Prefeitura de Lagoa de São Francisco é condenada por transporte de alunos em carroceria de veículo que também recolhe lixo do município

Apesar disso, as irregularidades na gestão do Prefeito João Arilson (PT) não param. Estudantes continuam levados para escola em condições desumanas e de total insegurança em ônibus precário..

É precária a situação do transporte escolar no município de Lagoa do São Francisco. Imagens recebidas pelo OPINIÃO E NOTÍCIA mostram estudantes sendo transportados em condições desumanas. De acordo com o vereador Cláudio Galvão o ônibus transporta em média de 50 alunos diariamente das comunidades Mato Fino, Córrego e Areias para a escola. O caso será denunciado ao Ministério Público. 

As imagens mostram que os bancos estão rasgados quase que por completo e não há cintos de segurança no ônibus do tipo FNDE do programa Caminho da Escola. Mas, a questão do transporte escolar tem sido uma vergonha para a Prefeitura de Lagoa do São Francisco.
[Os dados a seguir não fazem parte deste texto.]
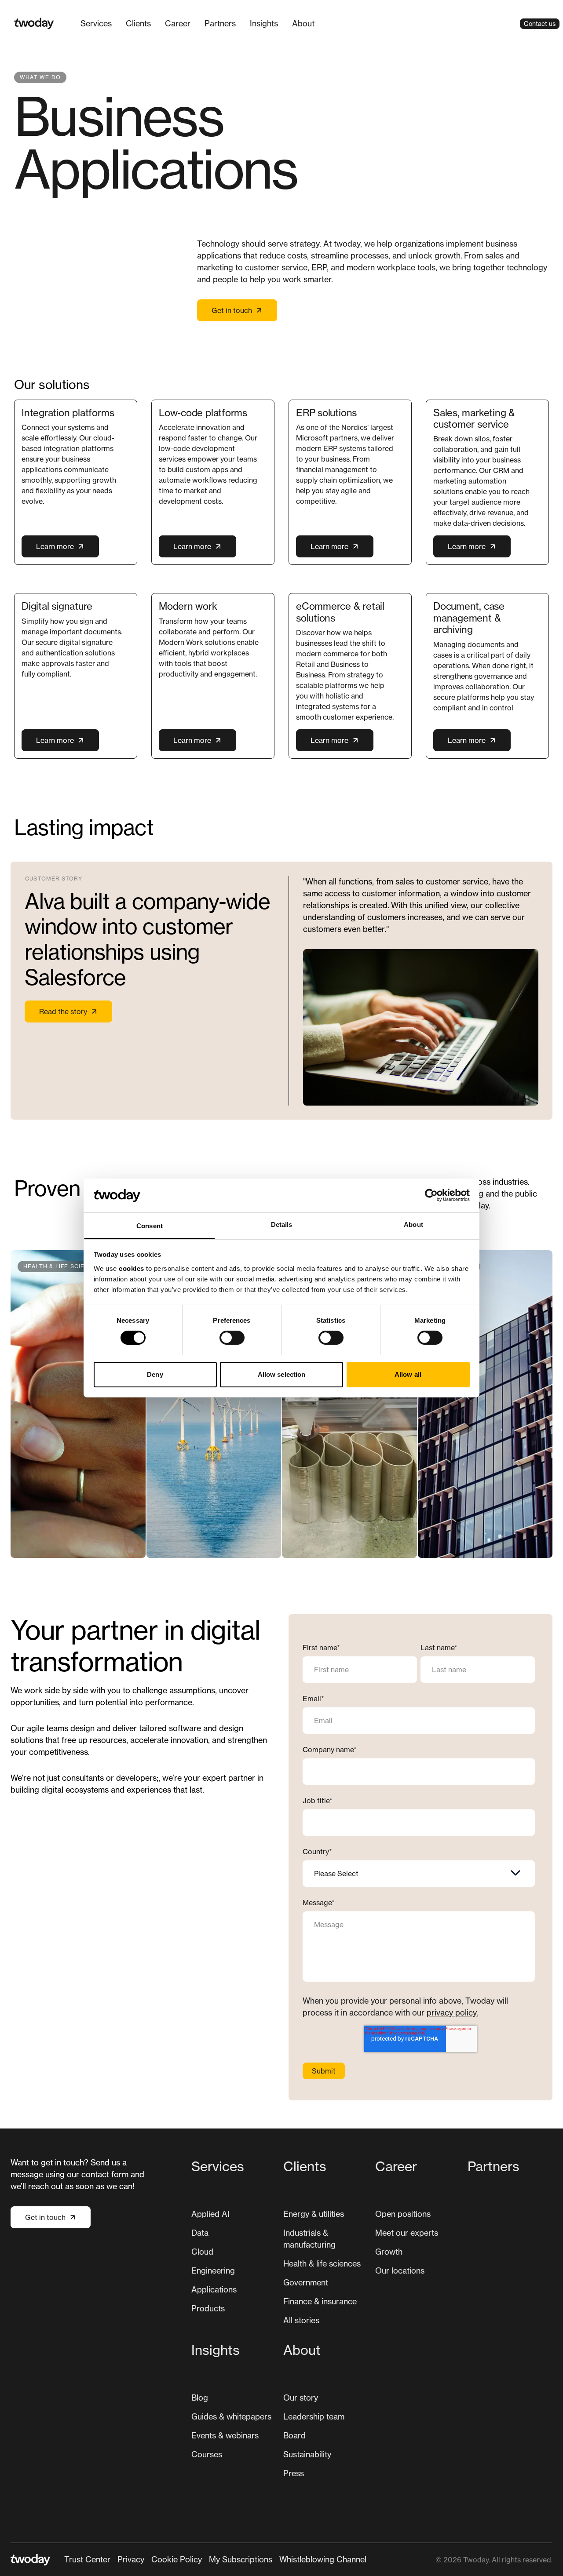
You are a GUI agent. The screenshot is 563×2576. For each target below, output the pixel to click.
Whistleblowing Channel (322, 2559)
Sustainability (307, 2454)
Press (293, 2473)
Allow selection (282, 1374)
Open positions (403, 2214)
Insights (264, 23)
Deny (155, 1374)
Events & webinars (225, 2435)
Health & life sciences (322, 2263)
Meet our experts (406, 2233)
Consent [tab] (149, 1226)
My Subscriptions (240, 2559)
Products (208, 2308)
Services (96, 23)
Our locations (399, 2270)
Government (305, 2282)
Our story (300, 2397)
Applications (214, 2289)
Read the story (63, 1011)
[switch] (232, 1338)
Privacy (130, 2559)
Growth (388, 2251)
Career (177, 23)
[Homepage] (34, 23)
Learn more (55, 546)
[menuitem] (96, 23)
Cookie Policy (176, 2559)
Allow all (408, 1374)
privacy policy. (452, 2012)
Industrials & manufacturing (309, 2238)
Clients (138, 23)
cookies (131, 1268)
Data (199, 2233)
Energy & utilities (313, 2214)
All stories (301, 2320)
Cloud (202, 2251)
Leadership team (313, 2416)
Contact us (540, 23)
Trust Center (87, 2559)
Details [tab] (281, 1224)
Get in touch (232, 310)
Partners (220, 23)
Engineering (213, 2270)
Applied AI (210, 2214)
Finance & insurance (320, 2301)
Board (294, 2435)
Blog (199, 2397)
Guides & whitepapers (231, 2416)
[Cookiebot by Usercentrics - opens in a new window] (431, 1195)
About (303, 23)
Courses (206, 2454)
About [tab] (413, 1224)
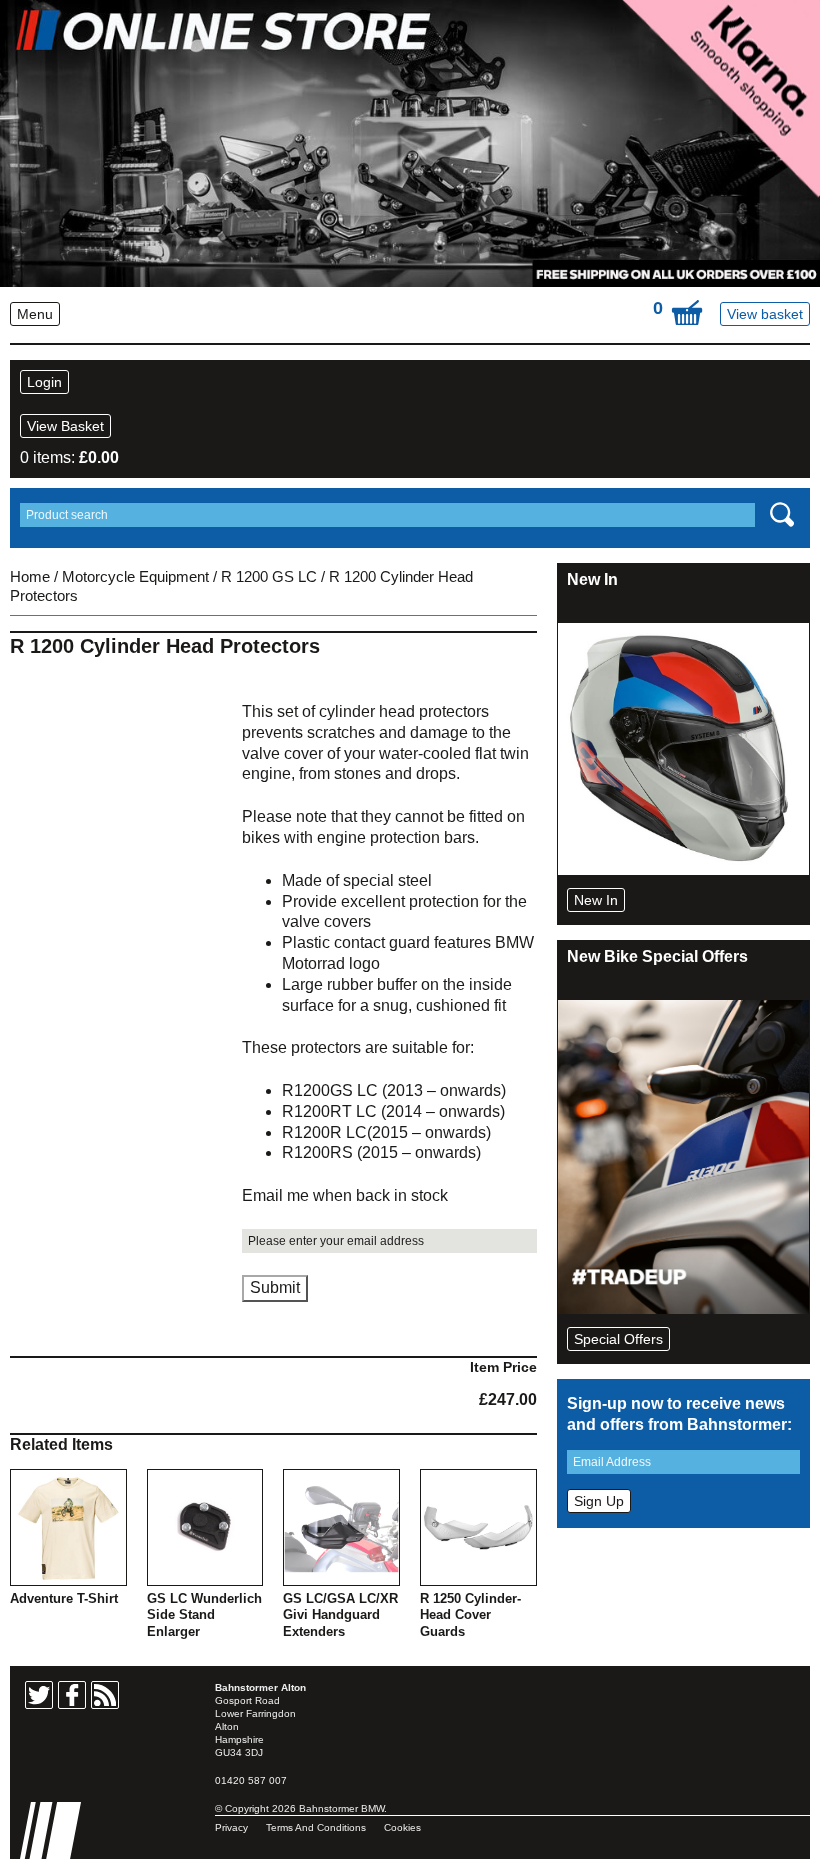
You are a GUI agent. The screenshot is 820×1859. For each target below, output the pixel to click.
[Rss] (105, 1695)
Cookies (402, 1827)
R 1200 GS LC (269, 577)
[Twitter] (39, 1695)
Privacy (231, 1827)
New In (596, 900)
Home (30, 577)
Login (44, 382)
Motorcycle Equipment (135, 577)
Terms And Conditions (316, 1827)
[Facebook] (72, 1695)
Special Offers (618, 1339)
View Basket (65, 426)
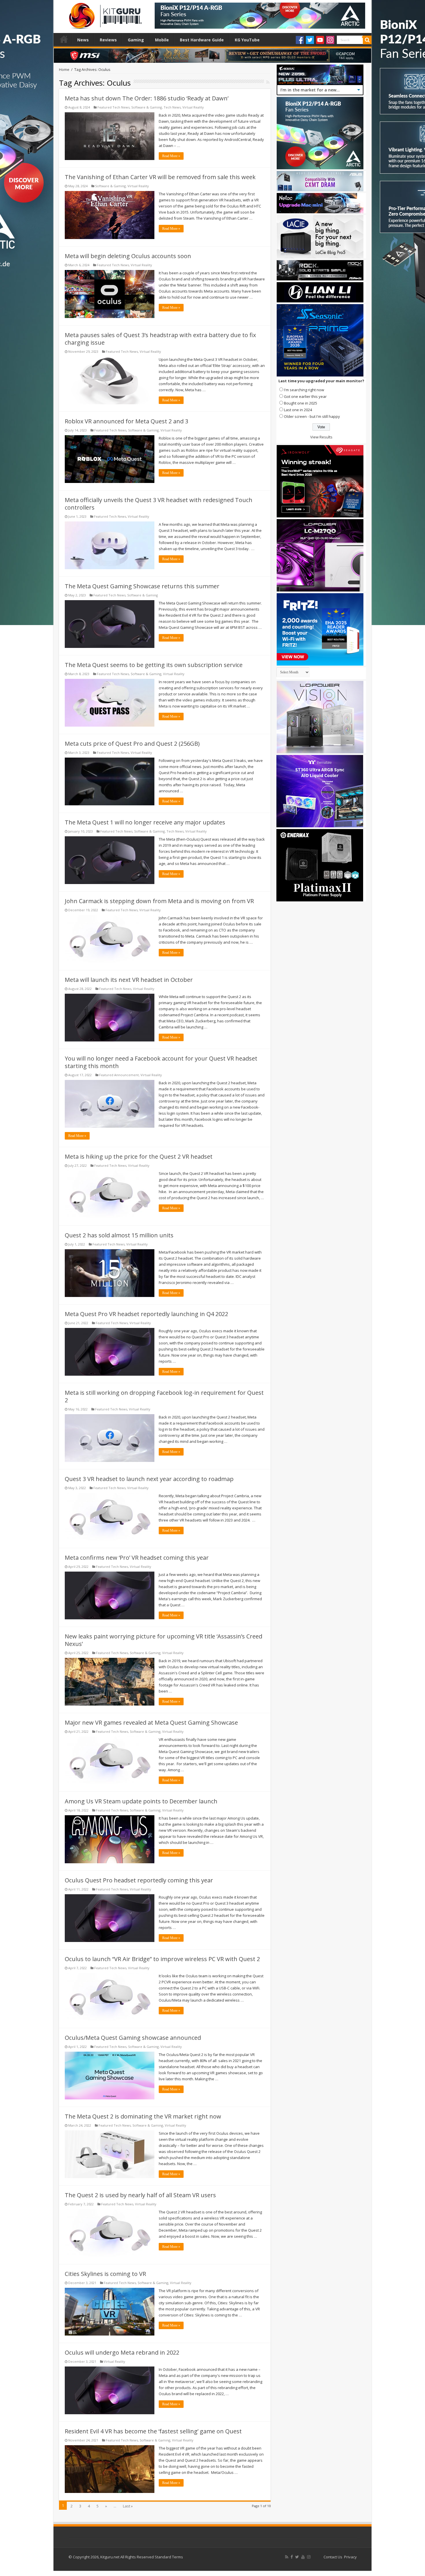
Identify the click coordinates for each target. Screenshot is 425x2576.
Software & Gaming (146, 107)
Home (63, 39)
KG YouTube (247, 40)
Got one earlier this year (305, 396)
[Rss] (286, 2556)
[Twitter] (310, 40)
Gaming (136, 40)
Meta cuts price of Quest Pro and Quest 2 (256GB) (132, 743)
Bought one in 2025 (300, 403)
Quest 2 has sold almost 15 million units (119, 1235)
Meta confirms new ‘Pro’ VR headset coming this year (137, 1557)
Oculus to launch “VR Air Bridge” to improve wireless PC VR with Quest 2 (162, 1959)
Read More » (171, 156)
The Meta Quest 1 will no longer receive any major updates (145, 822)
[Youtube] (320, 40)
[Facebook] (300, 40)
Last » (128, 2506)
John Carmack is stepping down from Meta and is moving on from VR (159, 901)
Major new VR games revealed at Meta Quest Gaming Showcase (151, 1722)
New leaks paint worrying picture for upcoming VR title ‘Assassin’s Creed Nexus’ (163, 1640)
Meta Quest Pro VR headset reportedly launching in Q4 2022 (146, 1314)
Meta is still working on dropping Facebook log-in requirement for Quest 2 (164, 1396)
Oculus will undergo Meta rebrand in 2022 (122, 2352)
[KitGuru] (104, 13)
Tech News (172, 107)
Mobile (162, 40)
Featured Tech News (113, 107)
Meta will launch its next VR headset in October (129, 980)
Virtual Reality (193, 107)
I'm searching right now (304, 389)
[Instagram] (330, 40)
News (83, 40)
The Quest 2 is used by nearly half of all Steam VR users (140, 2195)
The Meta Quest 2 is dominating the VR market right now (143, 2116)
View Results (321, 437)
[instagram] (308, 2556)
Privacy (350, 2557)
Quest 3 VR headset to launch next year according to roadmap (149, 1479)
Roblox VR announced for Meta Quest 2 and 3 (126, 421)
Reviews (108, 40)
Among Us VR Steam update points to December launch (141, 1801)
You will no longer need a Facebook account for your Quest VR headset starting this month (161, 1062)
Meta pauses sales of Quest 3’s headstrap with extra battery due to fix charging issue (160, 338)
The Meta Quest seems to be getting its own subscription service (154, 665)
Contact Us (333, 2557)
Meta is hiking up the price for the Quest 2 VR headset (138, 1156)
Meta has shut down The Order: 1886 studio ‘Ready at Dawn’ (146, 98)
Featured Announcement (119, 1075)
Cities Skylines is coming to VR (105, 2274)
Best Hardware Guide (202, 40)
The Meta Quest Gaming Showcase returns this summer (142, 586)
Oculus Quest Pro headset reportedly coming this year (139, 1880)
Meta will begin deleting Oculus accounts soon (128, 256)
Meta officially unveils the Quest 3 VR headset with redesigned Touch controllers (158, 503)
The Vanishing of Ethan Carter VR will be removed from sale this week (160, 177)
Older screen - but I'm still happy (312, 416)
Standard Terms (169, 2557)
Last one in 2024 (298, 409)
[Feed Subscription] (268, 82)
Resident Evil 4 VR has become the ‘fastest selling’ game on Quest (153, 2431)
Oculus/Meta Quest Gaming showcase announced (133, 2038)
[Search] (367, 40)
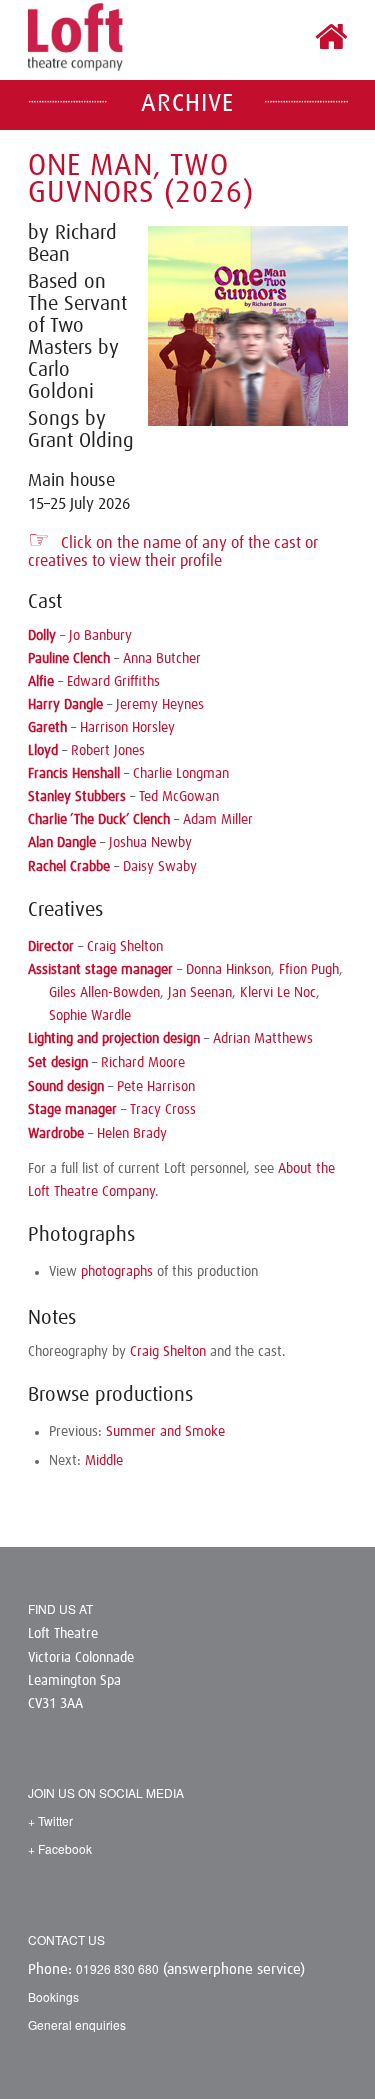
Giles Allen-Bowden (104, 993)
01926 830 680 (117, 1968)
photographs (117, 1272)
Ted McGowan (179, 797)
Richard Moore (143, 1063)
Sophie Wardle (90, 1016)
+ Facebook (60, 1848)
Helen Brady (132, 1134)
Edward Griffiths (113, 682)
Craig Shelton (125, 947)
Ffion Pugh (309, 970)
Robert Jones (108, 751)
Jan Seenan (200, 993)
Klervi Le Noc (278, 993)
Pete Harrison (156, 1087)
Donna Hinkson (228, 970)
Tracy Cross (163, 1110)
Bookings (53, 1996)
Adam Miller (218, 820)
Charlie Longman (181, 774)
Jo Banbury (100, 636)
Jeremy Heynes (160, 705)
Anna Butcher (162, 659)
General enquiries (77, 2024)
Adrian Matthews (263, 1039)
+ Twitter (50, 1820)
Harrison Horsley (127, 728)
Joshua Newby (150, 843)
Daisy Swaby (160, 867)
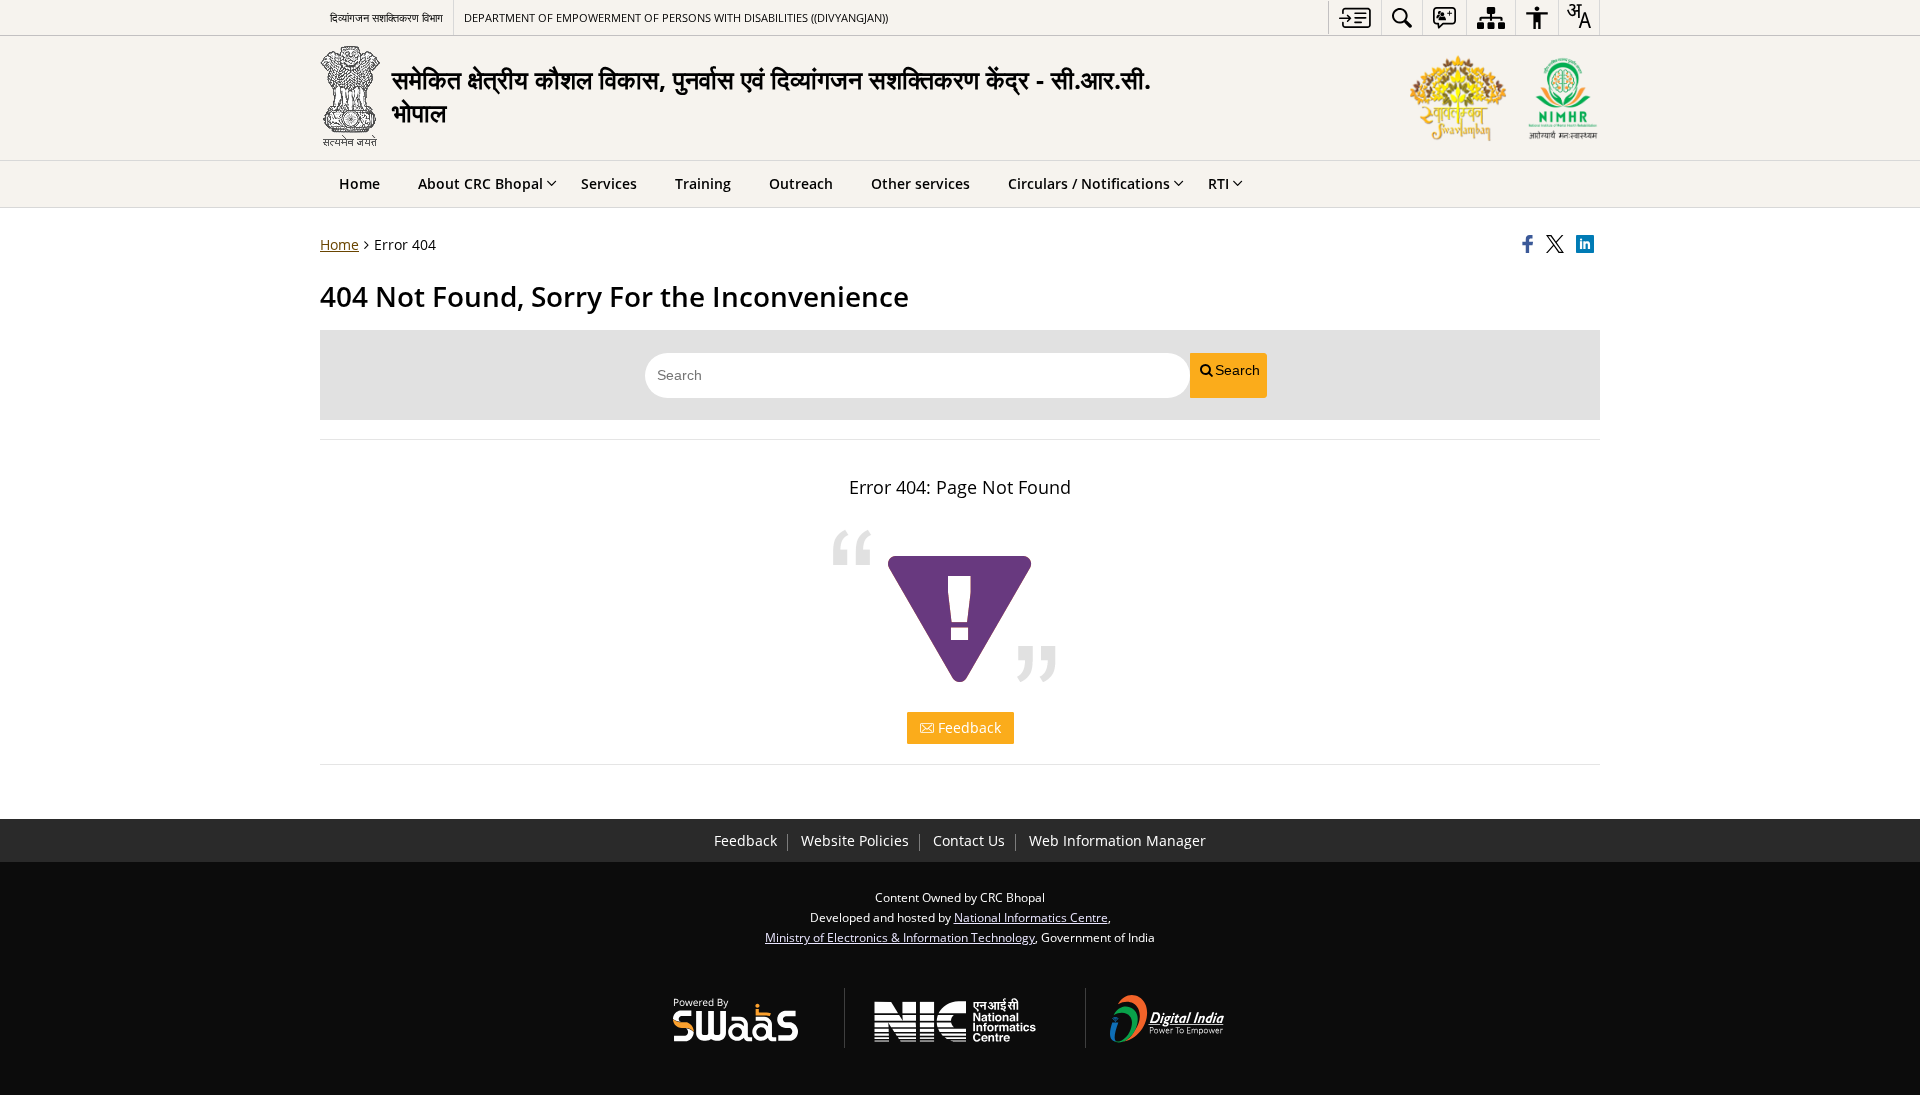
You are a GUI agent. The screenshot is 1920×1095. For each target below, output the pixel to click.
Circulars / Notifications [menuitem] (1089, 183)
Em agosto de 2024, decisão da justiça de Pedro II reconheceu uma série de irregularidades e condenou o município a fazer adequação da frota do transporte escolar.

Apesar disso, pouco ou quase nada parece ter sido feito. O Prefeito João Arilson de Mesquita Bezerra (PT) recorreu. No entanto a justiça manteve a condenação com decisão no dia 30 de junho deste ano. Na sentença, o triste relato de que os alunos chegaram a ser transportados na carroceria de caminhonetes que também eram usadas para recolher o lixo na cidade em outros horários, além de crianças colocadas para estudar à noite.

“De fato, há flagrante desrespeito a determinação legislativa expressa, notadamente ao que se refere a segurança e dignidade dos diversos alunos da rede municipal de ensino que se utilizam do transporte público escolar. Mostra-se, portanto, necessária a confirmação da sentença recorrida, com o não provimento do recurso de apelação. E apesar das razões recursais mencionarem ausência de prova do dano, os autos estão suficientemente instruídos demonstrando-se as condições irregulares narradas na inicial, inclusive com a oitiva de diversas testemunhas confirmando os fatos narrados (ID n.21978718/21978727), como extinção da escola e transporte totalmente irregular de alunos, inclusive de pouca idade (4 anos, por exemplo, como descreve a testemunha de ID n. 21978720)”, afirmou em sua sentença o juiz José Vidal de Freitas Filho.

A ação civil pública foi movida após a extinção, em 2016, da escola do povoado Engano de Baixo. Os estudantes foram transferidos para outra unidade, na comunidade Nazaré, a quatro quilômetros de distância, sem estrada pavimentada. Sem alternativas, muitos passaram a depender de transportes improvisados, sem qualquer condição de segurança. 

A Justiça determinou que o município se adequasse imediatamente às normas previstas no Código de Trânsito Brasileiro e nas resoluções do Conselho Nacional de Trânsito (Contran). Entre as ordens impostas estão:

- uso exclusivo de ônibus, micro-ônibus, vans ou Kombis, todos registrados como transporte de passageiros;

- proibição absoluta de conduzir alunos em carrocerias;

- inspeção semestral da frota;

- instalação de tacógrafo (registrador de velocidade e tempo);

- faixas e pintura padronizadas com identificação “Escolar”;

- cintos de segurança em número correspondente ao total de estudantes;

- contratação apenas de motoristas habilitados na categoria D, com curso especializado e sem histórico de infrações graves.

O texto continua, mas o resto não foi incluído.